City of Houston, [bc]Workshop, TOP deserve the national recognition for engaging community and consumers to design better homes

Congratulations to our friends and partners at buildingcommunityWORKSHOP [bc], Texas Organizing Project (TOP) and to the City of Houston Housing and Community Development Department for winning an award for “Community–Informed Design” from the U.S. Department of Housing and Urban Development (HUD).

After struggling to establish a successful disaster rebuilding program to help low income families repair homes damaged or destroyed by Hurricane Ike, the City of Houston engaged the designers at [bc] to work with the low income homeowners, to design houses they could be proud of and an asset to revitalizing their neighborhoods.

We watched this community-led design process up close and it was phenomenal.

Our friends at TOP, led first by the late, great community organizer Jayne Junkin, tirelessly insisted that the City of Houston had to do better in the way it treated disaster survivors. TOP leaders ultimately convinced the City to reform its single family, owner occupied housing reconstruction program. Former City of Houston housing director Neal Rackleff listened to TOP and brought in the designers at [bc] to totally redesign the City’s housing program. TOP, [bc] and the housing department ultimately forged a successful partnership to reform post-disaster home rebuilding. Texas Low Income Housing Information Service and Texas Appleseed are proud to be associated in a small way with their success.

It’s great to know that when citizens get involved in solving community problems, when enlightened government leaders engage talented planners and when low income homeowners are empowered to be involved in design, HUD takes note.

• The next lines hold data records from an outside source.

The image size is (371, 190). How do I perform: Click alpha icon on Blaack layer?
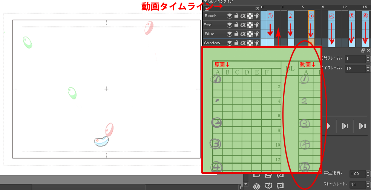pos(243,16)
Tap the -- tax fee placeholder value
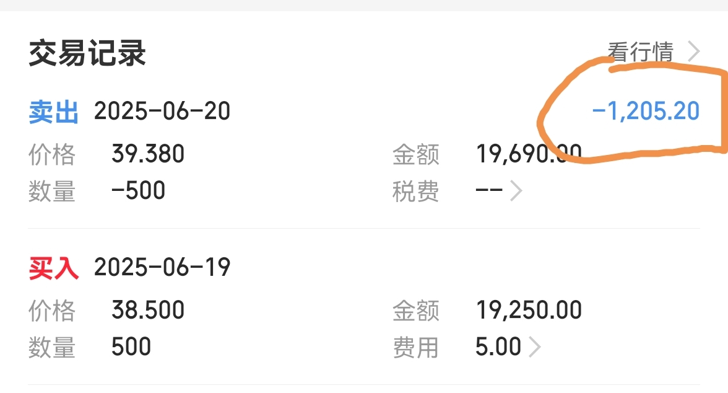 click(x=489, y=190)
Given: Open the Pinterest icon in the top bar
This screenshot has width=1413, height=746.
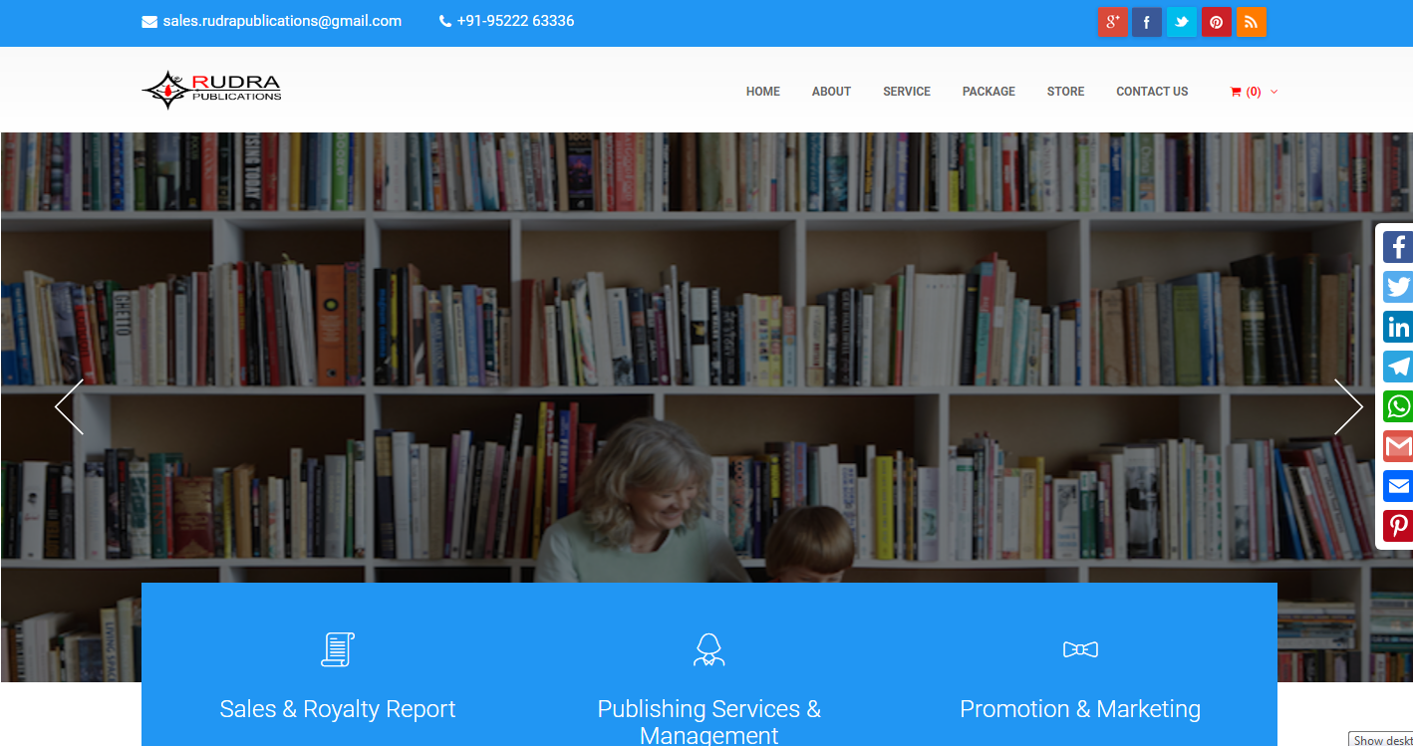Looking at the screenshot, I should [x=1217, y=22].
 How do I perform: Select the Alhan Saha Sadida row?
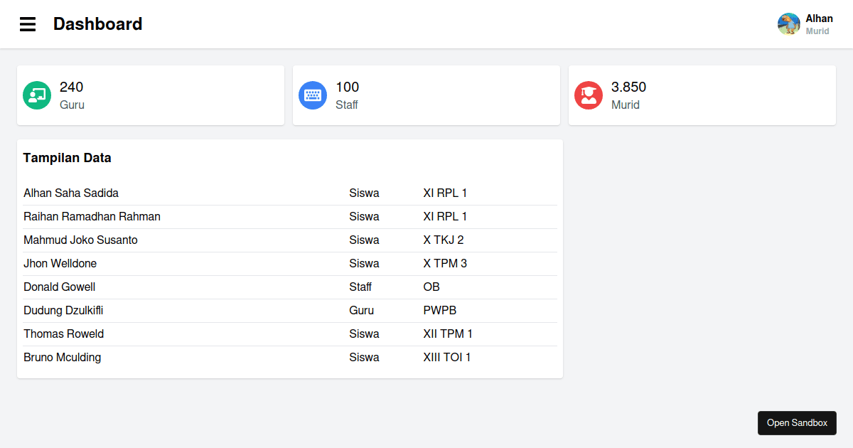point(290,193)
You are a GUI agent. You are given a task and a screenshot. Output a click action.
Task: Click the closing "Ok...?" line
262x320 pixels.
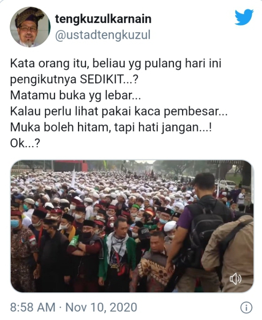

Here’s the HUD award announcement:

Community-Informed Design –This award recognizes design that supports physical communities as they rebuild inner city social structures and relationships that may have been weakened by outmigration, disinvestment, and the isolation of inner city areas.

Disaster Recovery Round 2 (DR2) in Houston was launched five years after Hurricane Ike devastated the Texas Gulf Coast to fill the gap in home repair and replacement and offer homeowners choice in their disaster recovery experience. It brought together design expertise of local design architects and insight from residents directly affected by the storm to build single family high quality cost-effective sustainable houses that respect community interests and character. Six target neighborhoods (called Community Revitalization Areas or Outreach Areas) in the City of Houston were engaged through several public events which offered opportunities for a diverse group of residents, community leaders, city staff and local designers to provide direct input. The design team gathered information about each neighborhood from demographic research and documentation of neighborhood form and character. Following initial research, engagement events included a workshop, a focus group, and gallery shows that collected input from more than 300 neighborhood residents.

Each of the engagements generated a report of resident commentary, activity results, and analysis that provided guidelines for local design architects to refine their home designs. To address the housing needs on a multi-neighborhood scale, the vetted home designs were compiled into a catalogue to provide options for family-based design development and construction. Home designs were then approved and permitted by the City, and individual homeowners were scheduled to meet with design team representatives. Homeowners were provided a selection of catalogue designs based on neighborhood preferences and site considerations. They were then walked through each of the design options to help them select a house that met their needs and preferences. To date, over 260 homeowners have met with the design team to select a home from the catalogue. The approach to DR2 created a collaborative relationship with the city, residents, and local designers. This ensured the process supported local professionals as well as benefited residents, and home designs were appropriate to the communities in which they were placed and have the versatility to meet the needs of their residents.